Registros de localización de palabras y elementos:
——

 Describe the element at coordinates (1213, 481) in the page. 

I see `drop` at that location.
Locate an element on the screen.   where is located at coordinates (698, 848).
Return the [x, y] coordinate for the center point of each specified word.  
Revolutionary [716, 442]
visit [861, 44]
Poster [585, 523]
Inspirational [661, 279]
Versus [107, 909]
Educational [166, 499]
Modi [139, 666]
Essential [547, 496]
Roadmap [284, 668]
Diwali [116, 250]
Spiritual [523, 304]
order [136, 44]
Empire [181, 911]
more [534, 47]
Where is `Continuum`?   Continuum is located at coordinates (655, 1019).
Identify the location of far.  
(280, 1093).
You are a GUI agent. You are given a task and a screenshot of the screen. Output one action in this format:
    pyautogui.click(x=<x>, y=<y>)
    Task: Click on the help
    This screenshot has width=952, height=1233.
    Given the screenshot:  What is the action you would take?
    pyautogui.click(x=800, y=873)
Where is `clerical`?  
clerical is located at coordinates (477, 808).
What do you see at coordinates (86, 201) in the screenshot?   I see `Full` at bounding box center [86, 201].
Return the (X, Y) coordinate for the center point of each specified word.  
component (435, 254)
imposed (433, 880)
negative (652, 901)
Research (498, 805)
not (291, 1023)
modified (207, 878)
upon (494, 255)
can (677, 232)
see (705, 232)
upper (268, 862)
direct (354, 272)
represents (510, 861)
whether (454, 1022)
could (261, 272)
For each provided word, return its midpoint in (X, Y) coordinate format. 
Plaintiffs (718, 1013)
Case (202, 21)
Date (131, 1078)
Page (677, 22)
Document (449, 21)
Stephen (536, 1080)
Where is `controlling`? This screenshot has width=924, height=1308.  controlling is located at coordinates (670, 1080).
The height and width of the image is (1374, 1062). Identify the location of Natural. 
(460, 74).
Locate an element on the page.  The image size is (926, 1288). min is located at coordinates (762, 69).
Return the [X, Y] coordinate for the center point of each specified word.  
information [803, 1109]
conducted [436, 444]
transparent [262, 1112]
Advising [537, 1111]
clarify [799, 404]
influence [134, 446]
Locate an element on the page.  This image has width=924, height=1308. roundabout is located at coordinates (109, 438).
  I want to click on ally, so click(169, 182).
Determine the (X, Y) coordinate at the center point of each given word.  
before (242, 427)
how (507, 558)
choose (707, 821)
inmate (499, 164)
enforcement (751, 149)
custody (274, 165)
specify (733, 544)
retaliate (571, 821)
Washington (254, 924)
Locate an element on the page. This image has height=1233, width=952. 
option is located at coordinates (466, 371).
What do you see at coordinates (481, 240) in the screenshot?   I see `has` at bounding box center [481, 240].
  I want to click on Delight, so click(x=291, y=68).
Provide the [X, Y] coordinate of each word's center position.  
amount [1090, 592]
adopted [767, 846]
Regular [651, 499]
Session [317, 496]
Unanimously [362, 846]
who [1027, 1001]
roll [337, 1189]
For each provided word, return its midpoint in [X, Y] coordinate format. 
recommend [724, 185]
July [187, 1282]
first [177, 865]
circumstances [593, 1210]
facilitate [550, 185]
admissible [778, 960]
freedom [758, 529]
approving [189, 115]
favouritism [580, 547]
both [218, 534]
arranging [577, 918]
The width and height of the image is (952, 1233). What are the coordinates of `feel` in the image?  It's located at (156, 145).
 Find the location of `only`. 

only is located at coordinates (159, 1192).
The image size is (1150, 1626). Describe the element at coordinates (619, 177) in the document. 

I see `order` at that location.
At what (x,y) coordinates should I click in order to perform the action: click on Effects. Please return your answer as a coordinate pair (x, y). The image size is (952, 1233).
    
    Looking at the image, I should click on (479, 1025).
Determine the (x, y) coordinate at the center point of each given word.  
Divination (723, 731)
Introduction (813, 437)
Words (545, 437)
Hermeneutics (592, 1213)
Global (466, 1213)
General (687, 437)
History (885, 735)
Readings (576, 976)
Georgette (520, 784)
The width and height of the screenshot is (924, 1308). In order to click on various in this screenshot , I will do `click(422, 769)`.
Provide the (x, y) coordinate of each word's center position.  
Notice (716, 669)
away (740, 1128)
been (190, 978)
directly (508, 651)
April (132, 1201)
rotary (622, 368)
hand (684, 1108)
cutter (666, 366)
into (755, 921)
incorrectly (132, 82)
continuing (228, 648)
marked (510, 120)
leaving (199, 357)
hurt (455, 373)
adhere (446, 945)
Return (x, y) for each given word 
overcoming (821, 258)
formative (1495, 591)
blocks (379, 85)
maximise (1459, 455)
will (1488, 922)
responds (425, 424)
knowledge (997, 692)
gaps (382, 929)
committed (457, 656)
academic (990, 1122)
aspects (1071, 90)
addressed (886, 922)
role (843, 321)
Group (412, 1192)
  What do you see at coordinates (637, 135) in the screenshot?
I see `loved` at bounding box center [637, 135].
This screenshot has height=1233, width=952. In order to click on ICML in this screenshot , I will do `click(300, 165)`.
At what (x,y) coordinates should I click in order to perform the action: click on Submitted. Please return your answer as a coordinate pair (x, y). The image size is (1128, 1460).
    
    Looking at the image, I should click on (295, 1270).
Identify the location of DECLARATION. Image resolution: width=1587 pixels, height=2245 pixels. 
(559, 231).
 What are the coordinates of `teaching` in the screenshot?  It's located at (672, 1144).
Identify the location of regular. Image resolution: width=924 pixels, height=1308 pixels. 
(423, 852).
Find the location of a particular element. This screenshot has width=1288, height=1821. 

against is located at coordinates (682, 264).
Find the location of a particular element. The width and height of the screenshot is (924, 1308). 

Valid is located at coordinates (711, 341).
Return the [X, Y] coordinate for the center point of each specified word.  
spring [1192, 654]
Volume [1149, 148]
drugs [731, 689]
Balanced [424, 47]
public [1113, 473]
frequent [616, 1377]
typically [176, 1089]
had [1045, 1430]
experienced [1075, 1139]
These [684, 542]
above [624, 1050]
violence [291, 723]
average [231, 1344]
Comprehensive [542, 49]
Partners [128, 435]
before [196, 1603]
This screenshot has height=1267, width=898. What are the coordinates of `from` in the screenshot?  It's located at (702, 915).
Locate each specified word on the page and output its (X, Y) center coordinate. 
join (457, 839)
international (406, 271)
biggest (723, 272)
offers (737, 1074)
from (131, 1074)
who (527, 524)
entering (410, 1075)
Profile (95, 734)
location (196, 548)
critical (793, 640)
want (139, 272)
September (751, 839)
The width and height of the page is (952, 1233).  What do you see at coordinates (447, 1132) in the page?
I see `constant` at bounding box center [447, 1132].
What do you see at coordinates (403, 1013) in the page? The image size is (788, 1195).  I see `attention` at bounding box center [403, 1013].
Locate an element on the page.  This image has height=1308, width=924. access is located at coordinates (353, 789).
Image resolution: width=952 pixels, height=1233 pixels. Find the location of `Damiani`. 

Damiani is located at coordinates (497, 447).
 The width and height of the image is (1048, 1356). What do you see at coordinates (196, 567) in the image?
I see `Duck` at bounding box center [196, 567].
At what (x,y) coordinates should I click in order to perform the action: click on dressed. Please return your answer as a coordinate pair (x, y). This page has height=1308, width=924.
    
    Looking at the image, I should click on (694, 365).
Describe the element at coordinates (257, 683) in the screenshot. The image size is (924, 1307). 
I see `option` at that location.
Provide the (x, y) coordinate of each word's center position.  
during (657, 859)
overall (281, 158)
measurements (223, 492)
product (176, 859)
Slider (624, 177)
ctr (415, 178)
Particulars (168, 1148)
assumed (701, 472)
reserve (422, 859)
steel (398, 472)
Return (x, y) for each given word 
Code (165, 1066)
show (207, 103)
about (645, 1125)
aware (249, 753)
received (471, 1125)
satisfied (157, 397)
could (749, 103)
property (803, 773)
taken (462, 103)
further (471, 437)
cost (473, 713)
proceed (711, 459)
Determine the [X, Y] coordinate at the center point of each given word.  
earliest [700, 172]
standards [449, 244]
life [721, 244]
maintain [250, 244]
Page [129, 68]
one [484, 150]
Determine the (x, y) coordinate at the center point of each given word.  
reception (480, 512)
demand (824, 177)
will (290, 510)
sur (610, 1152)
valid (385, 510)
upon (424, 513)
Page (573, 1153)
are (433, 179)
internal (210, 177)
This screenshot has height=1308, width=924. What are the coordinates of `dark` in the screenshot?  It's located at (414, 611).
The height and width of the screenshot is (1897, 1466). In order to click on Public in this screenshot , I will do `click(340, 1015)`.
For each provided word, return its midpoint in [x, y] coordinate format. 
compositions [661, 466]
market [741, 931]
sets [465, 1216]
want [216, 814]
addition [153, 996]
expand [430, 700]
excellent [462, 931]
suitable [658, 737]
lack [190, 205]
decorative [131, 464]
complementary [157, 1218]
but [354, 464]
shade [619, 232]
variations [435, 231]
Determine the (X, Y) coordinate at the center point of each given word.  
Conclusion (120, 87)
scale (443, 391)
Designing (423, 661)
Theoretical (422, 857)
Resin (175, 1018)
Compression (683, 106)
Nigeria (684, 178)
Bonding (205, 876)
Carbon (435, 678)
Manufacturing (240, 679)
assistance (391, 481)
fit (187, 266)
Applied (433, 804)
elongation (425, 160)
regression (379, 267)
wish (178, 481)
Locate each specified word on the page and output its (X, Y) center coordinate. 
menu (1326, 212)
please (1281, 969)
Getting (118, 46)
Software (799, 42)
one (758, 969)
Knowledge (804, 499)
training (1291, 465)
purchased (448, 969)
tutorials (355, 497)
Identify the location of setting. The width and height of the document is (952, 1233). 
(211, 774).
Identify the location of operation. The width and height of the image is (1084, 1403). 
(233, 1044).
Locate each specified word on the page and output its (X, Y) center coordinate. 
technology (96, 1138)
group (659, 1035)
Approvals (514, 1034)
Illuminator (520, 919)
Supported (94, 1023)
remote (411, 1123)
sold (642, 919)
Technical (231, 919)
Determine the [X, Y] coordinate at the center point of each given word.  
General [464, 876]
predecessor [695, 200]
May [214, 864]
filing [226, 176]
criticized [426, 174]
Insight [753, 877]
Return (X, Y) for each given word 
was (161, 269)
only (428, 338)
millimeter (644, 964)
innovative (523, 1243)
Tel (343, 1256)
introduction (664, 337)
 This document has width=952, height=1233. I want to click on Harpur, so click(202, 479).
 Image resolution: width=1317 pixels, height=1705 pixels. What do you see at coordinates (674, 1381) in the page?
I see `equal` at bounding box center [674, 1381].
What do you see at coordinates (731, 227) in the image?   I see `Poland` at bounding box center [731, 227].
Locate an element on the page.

——

[OBJETIVO]: Vuelve a escribir sin cambios todo lo que va en el listado de arriba desde la línea que contiene "Designing (423, 661)" hasta la que contiene "Insight [753, 877]", ambas incluidas.

[RESULTADO FINAL]:
Designing (423, 661)
Theoretical (422, 857)
Resin (175, 1018)
Compression (683, 106)
Nigeria (684, 178)
Bonding (205, 876)
Carbon (435, 678)
Manufacturing (240, 679)
assistance (391, 481)
fit (187, 266)
Applied (433, 804)
elongation (425, 160)
regression (379, 267)
wish (178, 481)
Locate each specified word on the page and output its (X, Y) center coordinate. 
menu (1326, 212)
please (1281, 969)
Getting (118, 46)
Software (799, 42)
one (758, 969)
Knowledge (804, 499)
training (1291, 465)
purchased (448, 969)
tutorials (355, 497)
Identify the location of setting. The width and height of the document is (952, 1233). 
(211, 774).
Identify the location of operation. The width and height of the image is (1084, 1403). 
(233, 1044).
Locate each specified word on the page and output its (X, Y) center coordinate. 
technology (96, 1138)
group (659, 1035)
Approvals (514, 1034)
Illuminator (520, 919)
Supported (94, 1023)
remote (411, 1123)
sold (642, 919)
Technical (231, 919)
Determine the [X, Y] coordinate at the center point of each given word.  
General [464, 876]
predecessor [695, 200]
May [214, 864]
filing [226, 176]
criticized [426, 174]
Insight [753, 877]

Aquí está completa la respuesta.